Rep. K. Michael Conaway (R-Texas), the chairman of the House Agriculture Committee’s subcommittee on general farm commodities and risk management, held a congressional hearing to determine the challenges facing regulators around the world.
“If we do not get our Dodd-Frank rules right, American end-users, who use swaps to manage everyday business risks, may have fewer counterparties to deal with,” Conaway said. “Fewer counterparties will mean less competition and less liquidity in the market, which will lead to higher costs and a higher concentration of risk in the United State. With our economy facing an uncertain future, we can ill-afford to implement reforms without a good faith attempt to cooperate with the international community.”
Rep. David Scott (D-Ga.) said that failure to issue coordinated rules could be damaging for American firms.

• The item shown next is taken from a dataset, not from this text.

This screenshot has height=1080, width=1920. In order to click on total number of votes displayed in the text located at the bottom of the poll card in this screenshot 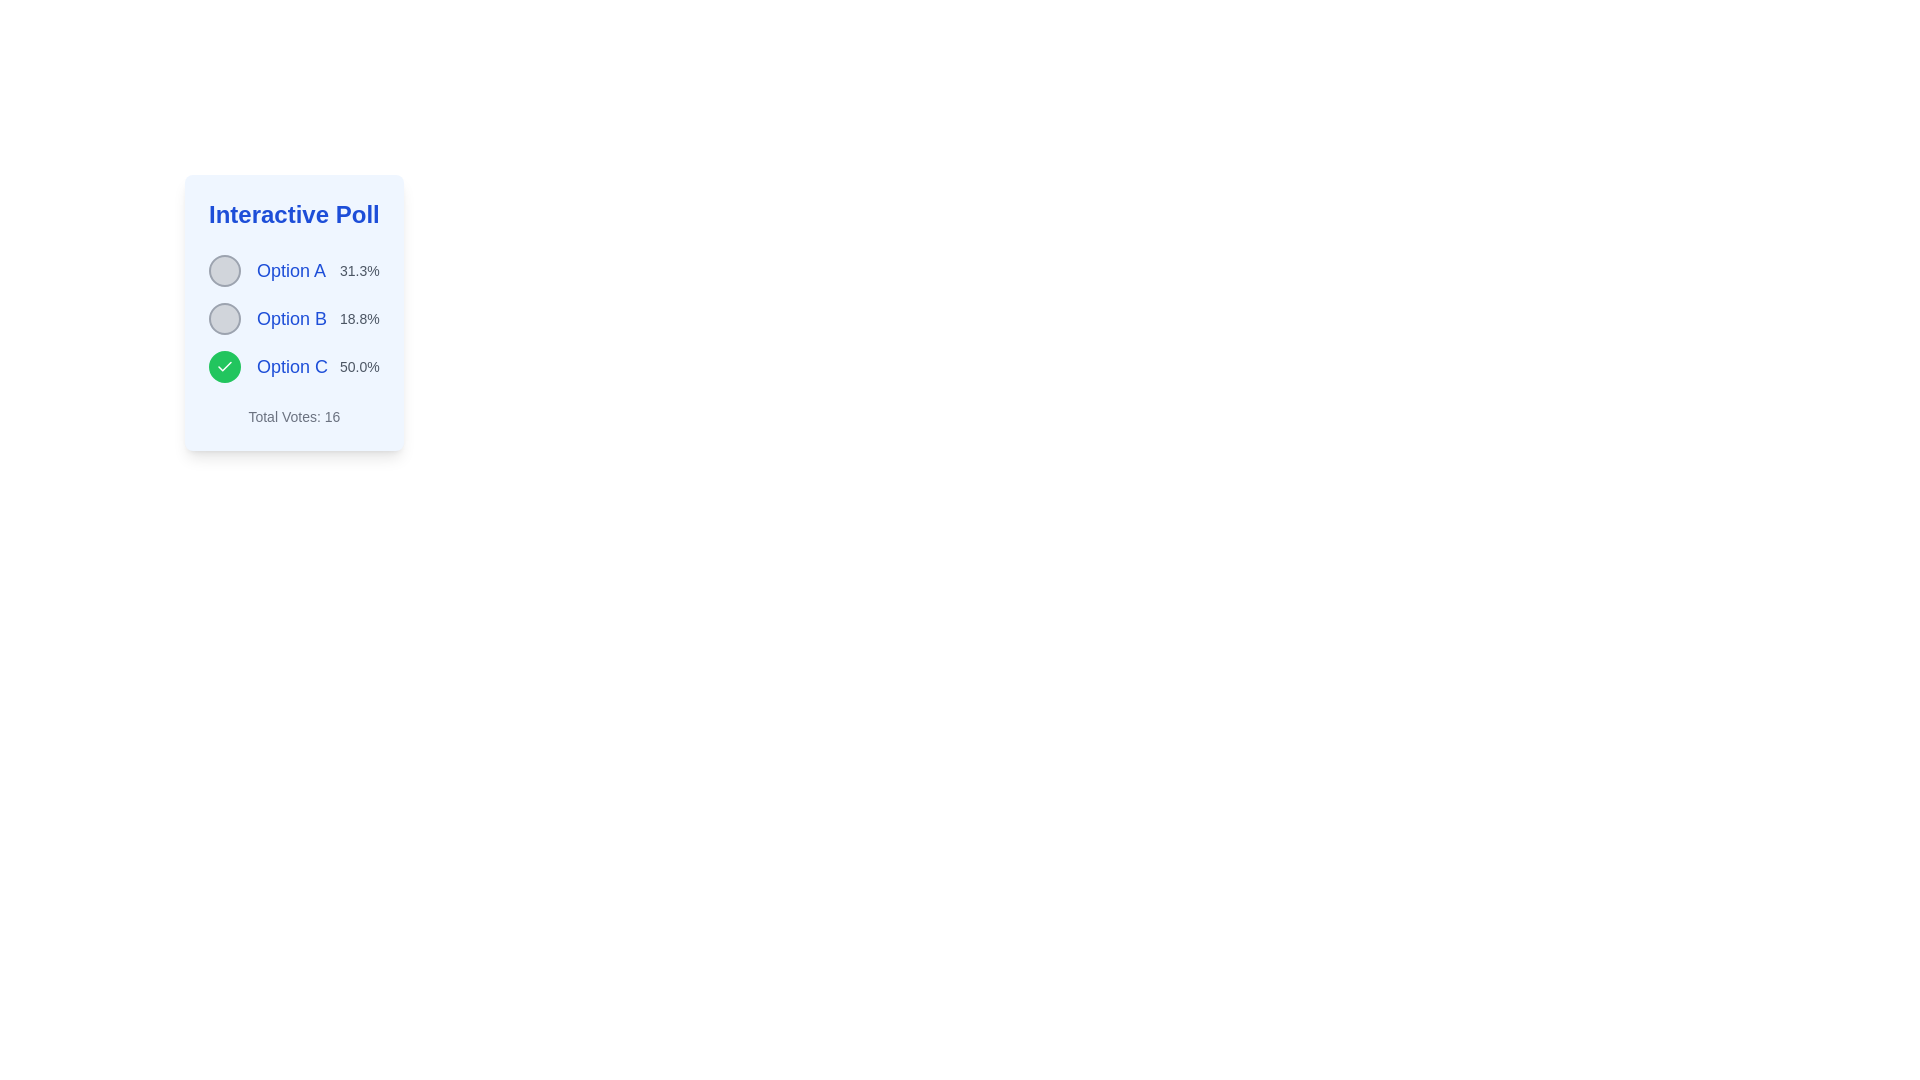, I will do `click(293, 415)`.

“The consequences of poor sequencing of rules and implementation dates by the CFTC, and poor coordination both with other domestic regulators and foreign regulators as well, are real and damaging to U.S. companies,” Scott said. “As we saw earlier this year domestic banks can and will lose business to foreign competitors if Title VII rules are not implemented properly and in a timely fashion, and that will in turn harm the end-user companies they serve and that we on this committee care so very much about.”
Witnesses at the hearing included Bart Chilton and Jill Sommers, both commissioners on the CFTC, as well as Masamichi Kono of Japan’s Financial Services Agency and Patrick Pearson, the head of the European Commission’s market infrastructure unit.